DESCRIPTION DE LA TÂCHE - Selon la critique de Village of the Damned, quelle thèse le film met-il de l'avant ?

TEXTE AFFICHÉ -
────

Regards sur la violence

Par Mathieu Li-Goyette
Ce qu’il reste de Village of the Damned, un demi-siècle après sa réalisation, sa suite, son remake et sa pérennité, c’est l’impression d’impuissance des villageois, le temps figé du village, cette atmosphère si particulière que peut revêtir le cinéma fantastique lorsqu’il fait véritablement dans la fantaisie, soit l’exploration des exagérations du monde qui nous est contemporain. Et quelle exagération ici, quelle grande exagération que de contaminer l’utérus des mères d’un petit village isolé de la campagne britannique par des enfants venus d’un million d’années dans le futur - on pourrait croire que la procréation est le fruit d’un rebondissement d’ondes de planète en planète, comme si l’homme de 2001: A Space Odyssey était revenu de son voyage pour polliniser  nos corps archaïques; cette exagération, c’est celle qui permet à la science-fiction de rencontrer un certain gothique anglais sans jamais que l’on sente une difficulté inhérente à rendre le classique futuriste.

Village of the Damned accomplit sa soudure sans résidus non pas par le soulignement de genres stylistiquement opposés - jamais penserait-on en regardant l’oeuvre de Wolf Rilla qu'il est question de faire un bête mélange à film culte -, mais bien en usant de l’un et de l’autre pour créer de l’étrangeté, de l’étrangeté dans le genre. Autant est-il étrange de voir une force intersidérale s’en prendre au corps des femmes, autant les enfants possédés par une intelligence supérieure perçoivent comme bizarre le comportement belliqueux de la race humaine. En effet, c’est en cherchant à se défendre de nos prudences inquisitrices que la nouvelle marmaille fera le mal, dictera la pensée des villageois pour les mener d’accidents de la route en immolation et en chutes d’une falaise. Le moyen de défense des enfants n’en est pas un d'agressivité en soi. On pourrait même dire qu’à leur image d’une humanité parfaite au point d’être neutre (rappelant l’idéal des profanateurs de corps d’Invasion of the Body Snatchers), leurs yeux miroitants renvoient aux hommes leur violence : les pacifistes, les grands médiateurs de la saga Village of the Damned, sont les survivants, ou plutôt ceux qui méritent de survivre.

Bambins parasités par le futur et l’intelligence, ils reflètent plutôt qu’ils n’absorbent, ils s’élèvent au-dessus des autres monstres du cinéma de parasite par cet écho terrifiant qu’ils sont une quinzaine d’années après le démantèlement des jeunesses hitlériennes. Aryens jusqu’aux oreilles, ils le sont en dépit de leurs parents bruns aux yeux bruns et, plus que dans le second volet qui internationalisera la franchise (en incluant un petit Africain, un Indien et une Chinoise), celui-ci se concentre à mettre de l’avant sa thèse rousseauiste, à savoir que l’Homme naît fondamentalement bon. Village of the Damned est une critique du préjugé, du profilage des Allemands d’après-guerre accusés d’avoir suivis, dans une illumination aux milles raisons et retords, un dictateur fou, symbole de l’inhumanité du XXe siècle dont le film aimerait être le microcosme des répercussions. Réalisée par un rescapé des persécutions juives, l’oeuvre se prononce sur la corruption de l’homme par une certaine barbarie et la variation de notre rapport avec le monde en fonction de notre relation à l’inconnu rappelant curieusement, par ses thématiques, son style et son contexte, Le ruban blanc de Michael Haneke.

────

INFORMATIONS FOURNIES -
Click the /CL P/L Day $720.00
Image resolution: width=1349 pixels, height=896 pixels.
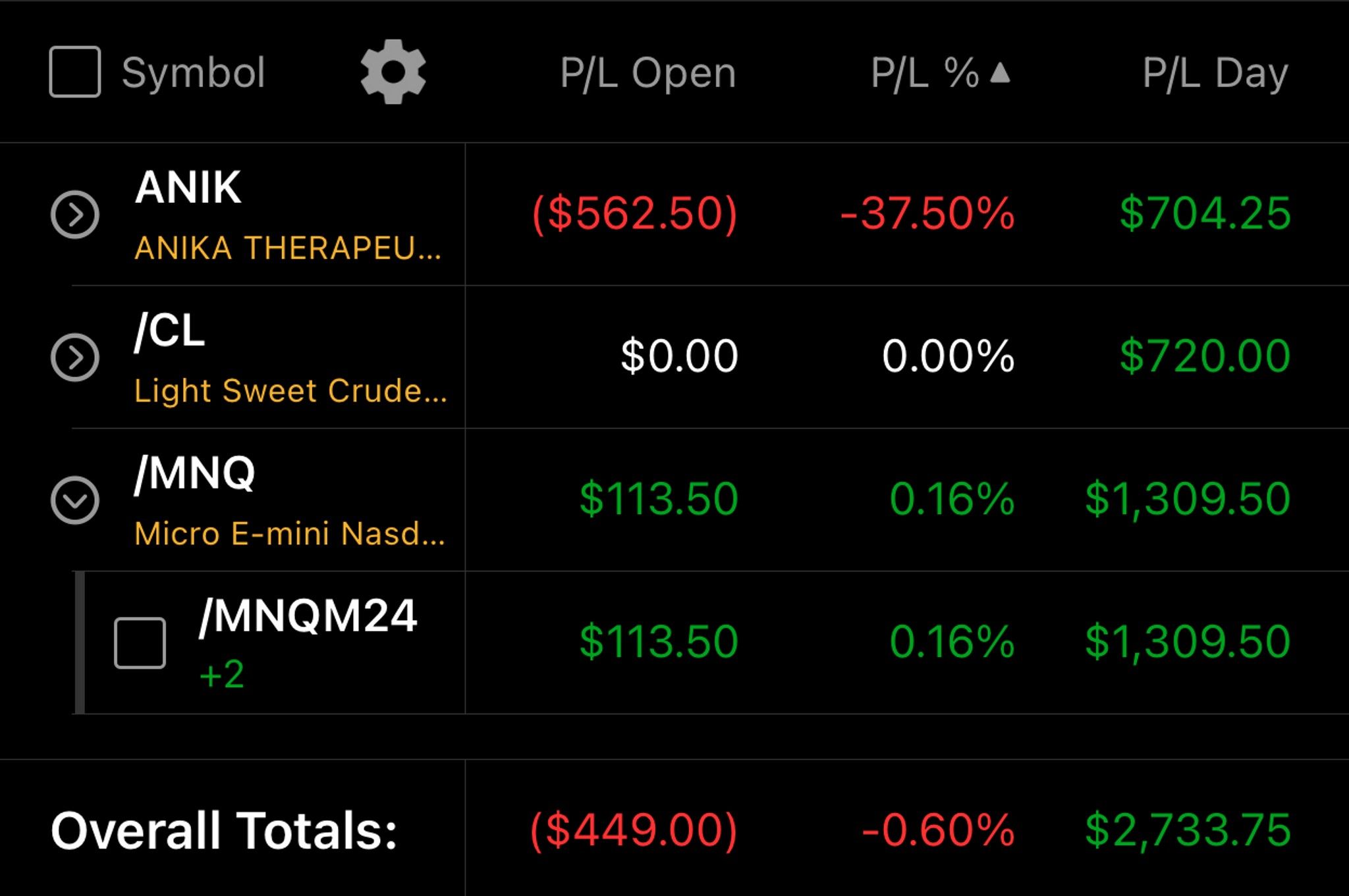coord(1205,356)
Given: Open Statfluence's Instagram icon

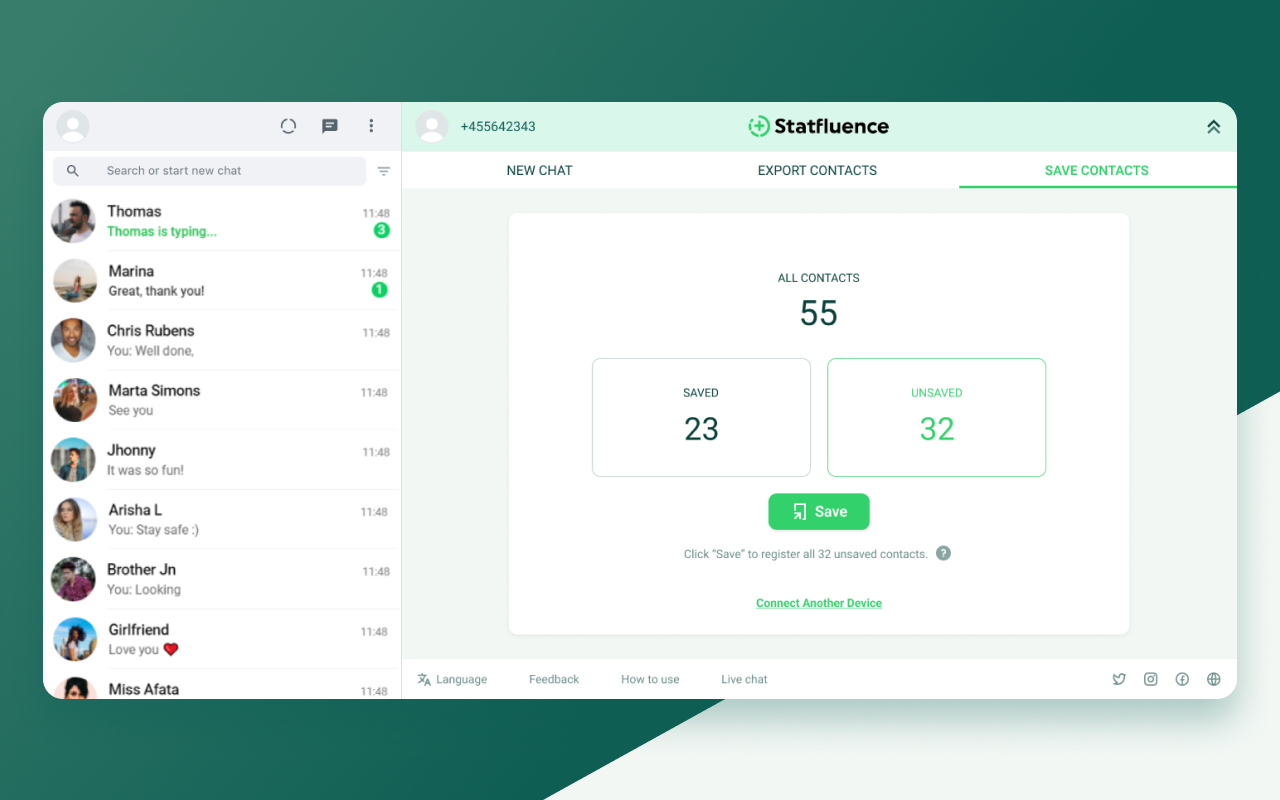Looking at the screenshot, I should pos(1150,679).
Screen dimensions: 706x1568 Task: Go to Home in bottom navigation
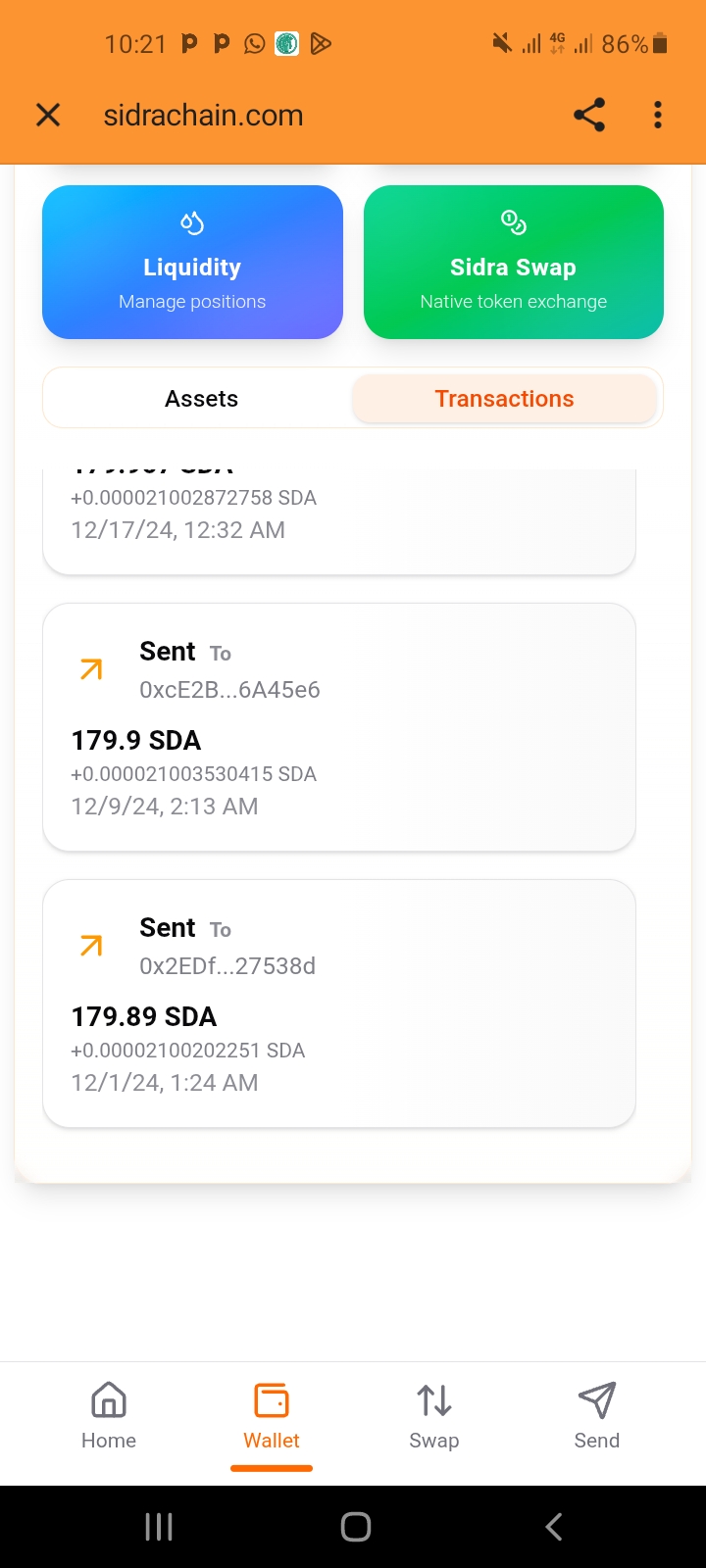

────

RÉPONSE ATTENDUE - La thèse rousseauiste selon laquelle l'Homme naît fondamentalement bon.